— ASSIGNMENT —
Reproduce the listing below word for word.

— THE INPUT —
____
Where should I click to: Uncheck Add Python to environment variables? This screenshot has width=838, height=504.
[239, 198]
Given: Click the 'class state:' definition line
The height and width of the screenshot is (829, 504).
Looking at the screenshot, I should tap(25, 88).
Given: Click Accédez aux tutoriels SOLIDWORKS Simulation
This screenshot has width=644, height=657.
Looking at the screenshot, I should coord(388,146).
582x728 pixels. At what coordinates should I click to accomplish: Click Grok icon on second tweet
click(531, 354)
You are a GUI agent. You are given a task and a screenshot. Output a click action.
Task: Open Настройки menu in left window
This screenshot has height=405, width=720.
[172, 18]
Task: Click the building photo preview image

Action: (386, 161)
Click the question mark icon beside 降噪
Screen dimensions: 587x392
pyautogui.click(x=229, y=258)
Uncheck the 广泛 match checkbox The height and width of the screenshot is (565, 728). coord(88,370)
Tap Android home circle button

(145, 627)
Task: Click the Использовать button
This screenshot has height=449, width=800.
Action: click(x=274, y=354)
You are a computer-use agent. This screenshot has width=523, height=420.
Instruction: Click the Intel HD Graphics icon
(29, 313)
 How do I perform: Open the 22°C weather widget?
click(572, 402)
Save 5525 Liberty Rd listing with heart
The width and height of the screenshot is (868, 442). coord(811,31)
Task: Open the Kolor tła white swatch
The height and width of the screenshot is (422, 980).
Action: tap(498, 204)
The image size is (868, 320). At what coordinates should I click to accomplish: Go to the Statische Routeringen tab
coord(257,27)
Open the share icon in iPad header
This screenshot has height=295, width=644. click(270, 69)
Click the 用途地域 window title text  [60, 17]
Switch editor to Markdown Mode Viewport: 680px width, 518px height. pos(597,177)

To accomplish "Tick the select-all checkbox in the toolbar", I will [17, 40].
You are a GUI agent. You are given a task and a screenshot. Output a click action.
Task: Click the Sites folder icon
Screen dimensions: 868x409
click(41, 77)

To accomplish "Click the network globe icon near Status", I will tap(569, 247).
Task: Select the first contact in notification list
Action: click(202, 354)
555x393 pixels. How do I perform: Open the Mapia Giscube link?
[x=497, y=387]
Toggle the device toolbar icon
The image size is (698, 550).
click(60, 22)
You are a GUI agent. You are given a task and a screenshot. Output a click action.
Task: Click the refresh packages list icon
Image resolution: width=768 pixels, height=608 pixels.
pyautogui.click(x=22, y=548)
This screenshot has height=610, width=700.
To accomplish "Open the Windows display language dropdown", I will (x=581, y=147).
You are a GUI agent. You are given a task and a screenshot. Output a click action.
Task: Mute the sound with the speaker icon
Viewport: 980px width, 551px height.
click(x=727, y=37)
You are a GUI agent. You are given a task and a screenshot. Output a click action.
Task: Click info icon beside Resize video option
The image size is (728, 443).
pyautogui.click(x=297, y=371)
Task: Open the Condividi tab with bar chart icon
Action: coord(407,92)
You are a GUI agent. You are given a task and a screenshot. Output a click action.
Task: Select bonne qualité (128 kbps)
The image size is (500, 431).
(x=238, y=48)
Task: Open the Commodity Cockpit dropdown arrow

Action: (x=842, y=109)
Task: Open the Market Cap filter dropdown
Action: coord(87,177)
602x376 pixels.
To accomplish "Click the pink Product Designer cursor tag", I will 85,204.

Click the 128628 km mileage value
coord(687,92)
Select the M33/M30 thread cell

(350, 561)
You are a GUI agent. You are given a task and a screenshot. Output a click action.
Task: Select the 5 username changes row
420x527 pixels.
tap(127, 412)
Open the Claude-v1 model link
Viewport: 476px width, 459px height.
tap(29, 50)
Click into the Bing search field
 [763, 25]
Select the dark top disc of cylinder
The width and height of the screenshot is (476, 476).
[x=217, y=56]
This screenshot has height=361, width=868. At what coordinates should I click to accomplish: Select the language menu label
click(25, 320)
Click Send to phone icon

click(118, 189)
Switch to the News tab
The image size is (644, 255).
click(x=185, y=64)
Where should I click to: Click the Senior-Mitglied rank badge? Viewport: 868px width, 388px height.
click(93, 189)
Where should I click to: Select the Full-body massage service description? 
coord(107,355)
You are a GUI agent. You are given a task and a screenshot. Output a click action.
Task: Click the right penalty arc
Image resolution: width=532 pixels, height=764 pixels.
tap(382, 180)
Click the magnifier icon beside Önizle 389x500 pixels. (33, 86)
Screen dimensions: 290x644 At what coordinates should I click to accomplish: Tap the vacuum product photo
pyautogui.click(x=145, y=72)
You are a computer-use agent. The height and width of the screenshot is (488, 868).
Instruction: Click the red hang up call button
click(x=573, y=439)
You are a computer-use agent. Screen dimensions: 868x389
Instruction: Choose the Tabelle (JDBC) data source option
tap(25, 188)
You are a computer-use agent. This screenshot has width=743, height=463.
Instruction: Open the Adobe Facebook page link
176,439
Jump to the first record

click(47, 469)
____
— SOLUTION TO THE PROBLEM —
Where should I click to: Uncheck Add Python to environment variables? This screenshot has width=838, height=504.
[239, 198]
Given: Click the 'class state:' definition line
The height and width of the screenshot is (829, 504).
Looking at the screenshot, I should tap(25, 88).
Given: Click Accédez aux tutoriels SOLIDWORKS Simulation
This screenshot has width=644, height=657.
Looking at the screenshot, I should coord(388,146).
582x728 pixels. At what coordinates should I click to accomplish: Click Grok icon on second tweet
click(531, 354)
You are a GUI agent. You are given a task and a screenshot. Output a click action.
Task: Open Настройки menu in left window
This screenshot has height=405, width=720.
[172, 18]
Task: Click the building photo preview image

Action: (386, 161)
Click the question mark icon beside 降噪
Screen dimensions: 587x392
pyautogui.click(x=229, y=258)
Uncheck the 广泛 match checkbox The height and width of the screenshot is (565, 728). coord(88,370)
Tap Android home circle button

(145, 627)
Task: Click the Использовать button
This screenshot has height=449, width=800.
Action: click(x=274, y=354)
You are a computer-use agent. This screenshot has width=523, height=420.
Instruction: Click the Intel HD Graphics icon
(29, 313)
 How do I perform: Open the 22°C weather widget?
click(572, 402)
Save 5525 Liberty Rd listing with heart
The width and height of the screenshot is (868, 442). coord(811,31)
Task: Open the Kolor tła white swatch
The height and width of the screenshot is (422, 980).
Action: tap(498, 204)
The image size is (868, 320). At what coordinates should I click to accomplish: Go to the Statische Routeringen tab
coord(257,27)
Open the share icon in iPad header
This screenshot has height=295, width=644. click(270, 69)
Click the 用途地域 window title text  [60, 17]
Switch editor to Markdown Mode Viewport: 680px width, 518px height. pos(597,177)

To accomplish "Tick the select-all checkbox in the toolbar", I will [17, 40].
You are a GUI agent. You are given a task and a screenshot. Output a click action.
Task: Click the Sites folder icon
Screen dimensions: 868x409
click(41, 77)

To accomplish "Click the network globe icon near Status", I will tap(569, 247).
Task: Select the first contact in notification list
Action: click(202, 354)
555x393 pixels. How do I perform: Open the Mapia Giscube link?
[x=497, y=387]
Toggle the device toolbar icon
The image size is (698, 550).
click(60, 22)
You are a GUI agent. You are given a task and a screenshot. Output a click action.
Task: Click the refresh packages list icon
Image resolution: width=768 pixels, height=608 pixels.
pyautogui.click(x=22, y=548)
This screenshot has height=610, width=700.
To accomplish "Open the Windows display language dropdown", I will (x=581, y=147).
You are a GUI agent. You are given a task and a screenshot. Output a click action.
Task: Mute the sound with the speaker icon
Viewport: 980px width, 551px height.
click(x=727, y=37)
You are a GUI agent. You are given a task and a screenshot. Output a click action.
Task: Click info icon beside Resize video option
The image size is (728, 443).
pyautogui.click(x=297, y=371)
Task: Open the Condividi tab with bar chart icon
Action: coord(407,92)
You are a GUI agent. You are given a task and a screenshot. Output a click action.
Task: Select bonne qualité (128 kbps)
The image size is (500, 431).
(x=238, y=48)
Task: Open the Commodity Cockpit dropdown arrow

Action: (x=842, y=109)
Task: Open the Market Cap filter dropdown
Action: coord(87,177)
602x376 pixels.
To accomplish "Click the pink Product Designer cursor tag", I will 85,204.

Click the 128628 km mileage value
coord(687,92)
Select the M33/M30 thread cell

(350, 561)
You are a GUI agent. You are given a task and a screenshot. Output a click action.
Task: Select the 5 username changes row
420x527 pixels.
tap(127, 412)
Open the Claude-v1 model link
Viewport: 476px width, 459px height.
tap(29, 50)
Click into the Bing search field
 [763, 25]
Select the dark top disc of cylinder
The width and height of the screenshot is (476, 476).
[x=217, y=56]
This screenshot has height=361, width=868. At what coordinates should I click to accomplish: Select the language menu label
click(25, 320)
Click Send to phone icon

click(118, 189)
Switch to the News tab
The image size is (644, 255).
click(x=185, y=64)
Where should I click to: Click the Senior-Mitglied rank badge? Viewport: 868px width, 388px height.
click(93, 189)
Where should I click to: Select the Full-body massage service description? 
coord(107,355)
You are a GUI agent. You are given a task and a screenshot. Output a click action.
Task: Click the right penalty arc
Image resolution: width=532 pixels, height=764 pixels.
tap(382, 180)
Click the magnifier icon beside Önizle 389x500 pixels. (33, 86)
Screen dimensions: 290x644 At what coordinates should I click to accomplish: Tap the vacuum product photo
pyautogui.click(x=145, y=72)
You are a computer-use agent. The height and width of the screenshot is (488, 868).
Instruction: Click the red hang up call button
click(x=573, y=439)
You are a computer-use agent. Screen dimensions: 868x389
Instruction: Choose the Tabelle (JDBC) data source option
tap(25, 188)
You are a computer-use agent. This screenshot has width=743, height=463.
Instruction: Open the Adobe Facebook page link
176,439
Jump to the first record

click(47, 469)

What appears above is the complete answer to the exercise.